If you are suffering from the pain of any of these conditions it is easy to think they are all migraines. That is why it is important to see a neurologist to pin down exactly what you have so the right treatment path can be followed. In other words, a person who suffers from occipital neuralgia may not respond positively to the same treatment given a migraine sufferer.


It is estimated that more than 30 million Americans suffer from migraine headaches approximately 18% are women and 6% are men


Once a clear diagnosis is reached each of these types of chronic headaches can be treated and managed using a range of modalities. For the migraine associated with sensory triggers the first line of defense is a level of self-care that includes avoidance of triggers whenever possible, stress management, improving sleep habits, and making diet modifications. Physical therapies such as progressive muscle relaxation and acupuncture may also be added.

If headaches remain severe and debilitating, drug therapies that include analgesics, nonsteroidal anti-inflammatory drugs, nerve pain medication, serotonin receptor agonists, like Triptans, and Neurotoxins that relieve pain by reducing or eliminating muscle activity and spasms by paralyzing the muscles, can also be employed. (It’s important to note that the medical community does not recommend employing narcotics for pain relief in these cases because, at best, narcotics offer only short-term relief and the risk of dependency and addiction is too high.)

Some of the above drug therapies, such as anti-inflammatory drugs and Triptans, are being used early on in the treatment of PTH. However, if these trauma-induced headaches persist and remain moderate to severe in nature, preventative measures like antidepressants, blood pressure pills, and anti-seizure medicines may be recommended.
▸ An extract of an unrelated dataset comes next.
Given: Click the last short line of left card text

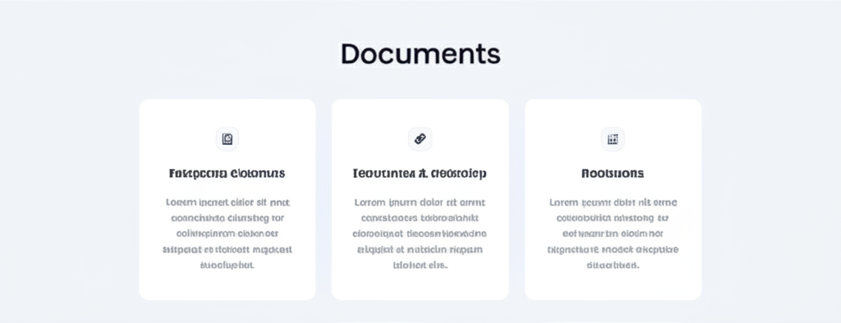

In occipital neuralgia cases, if massage therapy, hot compresses, rest, and anti-inflammatories, like ibuprofen are not working, your physician may prescribe a muscle relaxant, anti-depressant, or anti-seizure medication. Another course of action may include nerve blocks and steroid shots.


Migraine is more prevalent than diabetes, epilepsy, and asthma combined.


Help from a surprising source

Clearly, this is where your headache history or “migraine story” comes into play. For individuals whose stories seem like an endless book of chapters without happy endings, Clarke-Pearson says there is new hope in a surgical procedure that has been shown to provide relief for those who are just not getting it from other measures.

About a decade ago, a plastic surgeon performing a cosmetic “forehead lift” procedure noted that patients who also experienced migraine headaches reported a unique side effect: the cessation of their migraines, Clarke-Pearson explains.

“Since this incidental finding, doctors explored new theories that migraines and chronic headaches may be caused by nerves in the forehead on the back of the scalp, that when irritated or traumatized, send messages to the brain that trigger headache episodes.”

Clarke-Pearson, a Harvard trained plastic surgeon, has been performing nerve release surgeries for about three years, says while the proposition of surgery on the head may seem extreme or overwhelming, it is actually a simple, low-risk, out-patient surgery.

“It is performed through small incisions hidden in the eyelid or hairline,” explains Clarke-Pearson. “Post-operative pain is minimal, and is easily controlled with low-dose pain medication. Unfortunately, however, only a small number of plastic and neurosurgeons perform this procedure,” she adds.

The stats so far have Clarke-Pearson feeling pragmatically optimistic, especially when you consider the debilitating, ongoing nature of this affliction.

“While migraine surgery is not a ‘one-stop-shopping’ cure for headaches, it is increasingly shown to be very effective, especially with correct patient selection and ongoing medical management by a neurologist.”


In studies, nerve release surgeries, while still considered experimental, have shown that 80 percent of patients treated, experienced improvement in the number and intensity of symptoms, and 50 percent of patients have complete relief from headaches. At 5 years post surgery, nearly 90 percent of treated patients experience on-going symptom relief.